このような状況の中、カーユーザーの困りごととして顕在化してきているのが「洗車をしたいけれど洗う場所がない」ということだ。多くの人が洗車で利用していたガソリンスタンドが減少していることで洗車難民が増えていると言う。
セルフ洗車場×コインランドリー
これに対して対策を講じているのが洗車機メーカー各社である。12月8日、9日に神奈川県のパシフィコ横浜で開催された「第7回国際コインランドリーEXPO2022」では、エムケー精工株式会社とビユーテー株式会社の洗車機メーカー2社が、コインランドリー店に対してセルフ洗車場の併設を促す展示を行っていた。担当者にお話を伺うと、コインランドリーとセルフ洗車場が意外と相性が良いことが分かった。
まず、どちらも遊休地を活用して収益化を目指す省人ビジネスであることは言うに及ばないが、それ以外にも雨天時にはコインランドリーの需要が増え、晴天時には洗車の需要が増えるため、天候による事業のリスクを相互補完できるというメリットがあるという。そのため現在全国各地にコインランドリーとセルフ洗車場が併設された店舗が増えてきているそうだ。

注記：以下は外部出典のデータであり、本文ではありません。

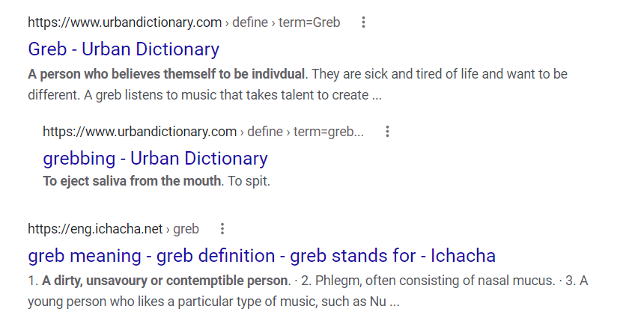The image size is (638, 321).
Task: Click the https://eng.ichacha.net URL
Action: click(95, 229)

これまで洗車ビジネスは、ガソリンスタンドやカーディーラー、自動車用品店など、クルマを扱う事業者の行うサービスの印象が強かったが、コインランドリーやコンビニエンスストア、ショッピングセンター等に洗車場運営システムを提案することで新たな洗車文化の創造を目指している。
出張洗車サービス
また、コロナ禍を追い風に利用者を急増させたのが「出張洗車サービス」である。株式会社THE ANSWER(東京都杉並区)が提供する「JAPAN GOLD WASH」はコロナ禍の外出自粛期間に会員数増加を果たし、昨年9月には国内2店舗目を神奈川県横浜市にオープンさせた。出張洗車とは文字通り、自宅や勤務先、商業施設などの駐車場まで事業者が洗車をしにきてくれるサービスだ。最近では、水を使わずに洗車を行うサービスも増えており、“場所を選ばず車の移動や鍵の受け渡しもなしにサービスを受けられる”と注目を集めている。店舗を構える必要も高額な設備を導入する必要もなく開業しやすいことで、新規参入の事業者が後を絶たない。インターネットで検索をすると都市部を中心に様々な事業者がヒットするので興味のある方は調べてみるとよいだろう。
自動車アフターマーケットにおいては、パワートレインの変化や安全性能の進化により、これまでの常識が大きく覆る様相を見せている。そんな中、これらの影響を受けず、今後も高いニーズを維持し続けるのが洗車ビジネスだろう。